Whether you swim laps or take water aerobics classes, you can maintain your routine, provided it still feels good to you. “A special pregnancy water aerobics class may add a social aspect and motivating factor that could be helpful to try,” MacPherson says. “Try bringing a kickboard or some pool noodles to add more support while you swim.”
You can also try going on a pool or beach date with your partner to spend quality time together, lower stress, and exercise all at the same time, she adds.
Swimming Safety Tips During Pregnancy
In addition to keeping your heart rate in a good range, follow these other safety tips when swimming:
- Be careful of slippery areas. During pregnancy, it’s especially important to avoid slips and falls. “If you’re at a pool, it's best to ensure the pool deck is dry, and to walk very carefully around the edge to avoid slipping,” says MacPherson.
- Avoid diving, snorkeling, and scuba diving. These types of activities involve increased water pressure, which can cause decompression stress for your baby, and should be avoided throughout pregnancy, according to the Divers Alert Network.
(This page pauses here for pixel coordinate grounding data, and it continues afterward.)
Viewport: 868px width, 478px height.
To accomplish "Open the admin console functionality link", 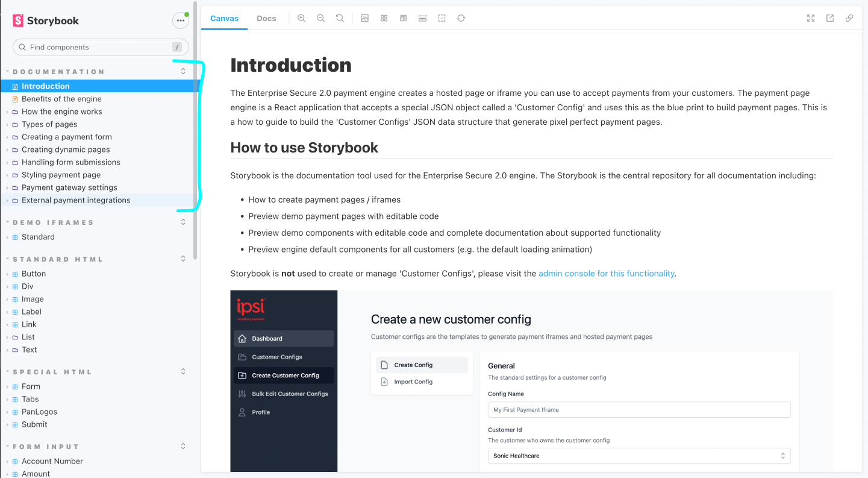I will click(x=606, y=273).
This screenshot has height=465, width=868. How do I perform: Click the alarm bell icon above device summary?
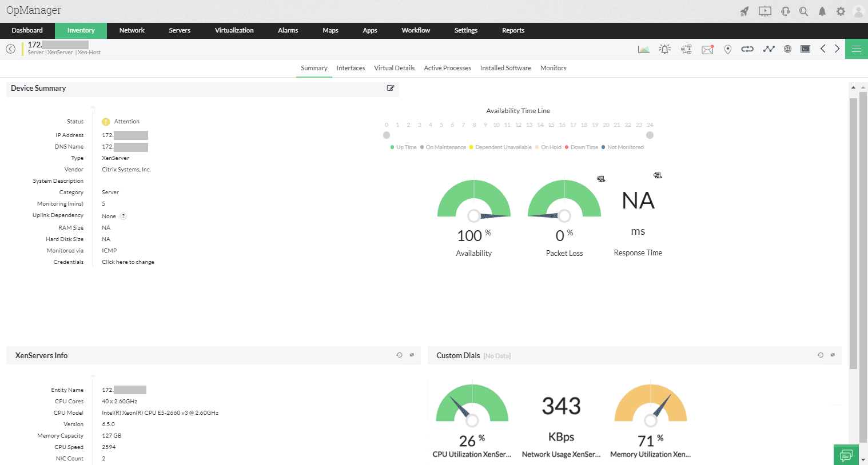click(x=664, y=49)
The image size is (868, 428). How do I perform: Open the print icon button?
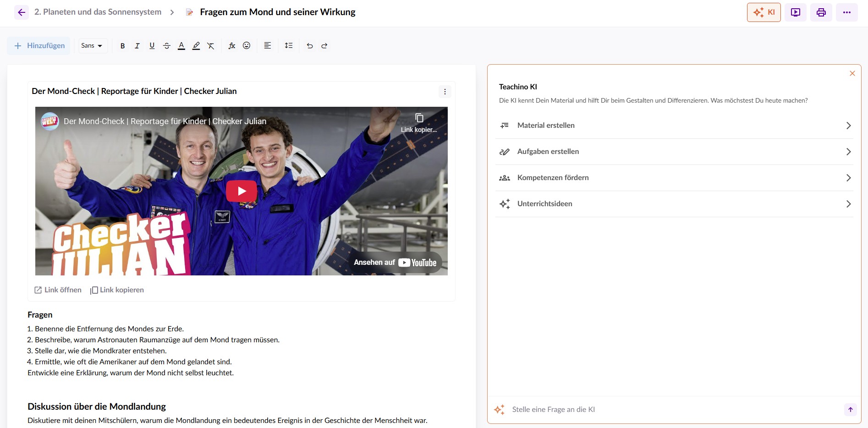pos(821,12)
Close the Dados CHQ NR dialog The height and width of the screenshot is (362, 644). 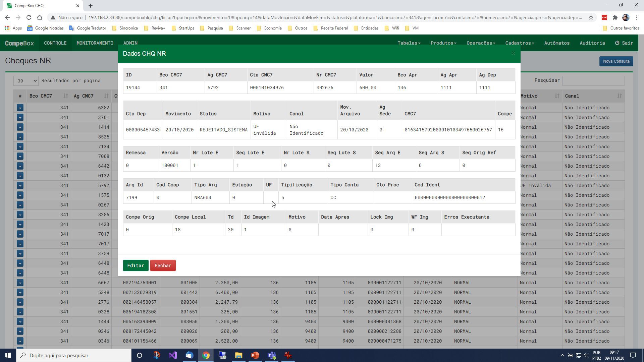(x=513, y=53)
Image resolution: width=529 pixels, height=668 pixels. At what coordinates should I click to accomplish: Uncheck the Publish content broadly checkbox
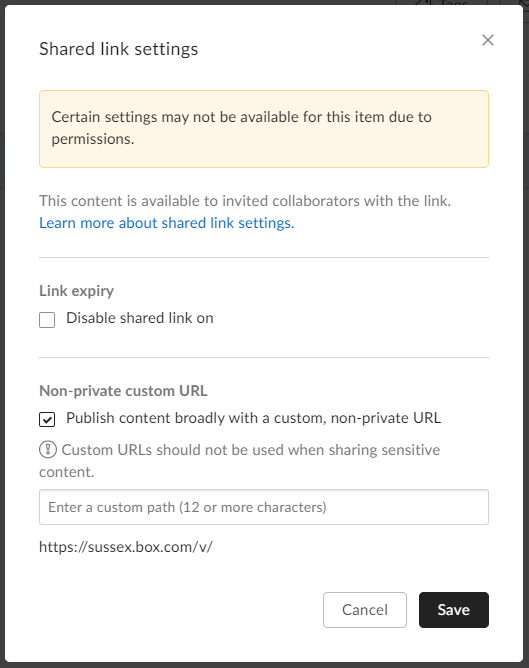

- Don’t use hot tubs or saunas. Swimming in a heated pool is fine, but it’s important to avoid getting in a hot tub or sauna. Anything over 100 degrees Fahrenheit should be avoided. This type of heat exposure can raise your core body temperature, which can be harmful for your growing baby and may even be associated with birth defects, especially when used in early pregnancy, according to ACOG.
- Be mindful of your muscles. If you start to feel your muscles cramping up, stop swimming immediately and get out of the water, notes Ruiz. Also stop exercising right away if you feel dizzy, faint, or in pain, MacPherson adds. “As with any physical activity, pay attention to what your body is telling you,” says Ruiz.
Just Keep Swimming
Overall, exercise is good for pregnancy, as long as you aren’t restricted by a doctor. And if you enjoy swimming, it can help you stay fit and feel good throughout each trimester, whether you’re a novice or an old pro.
Not to mention, swimming can also help you prepare for labor, which is a physically demanding process, notes Ruiz. So go ahead and jump in!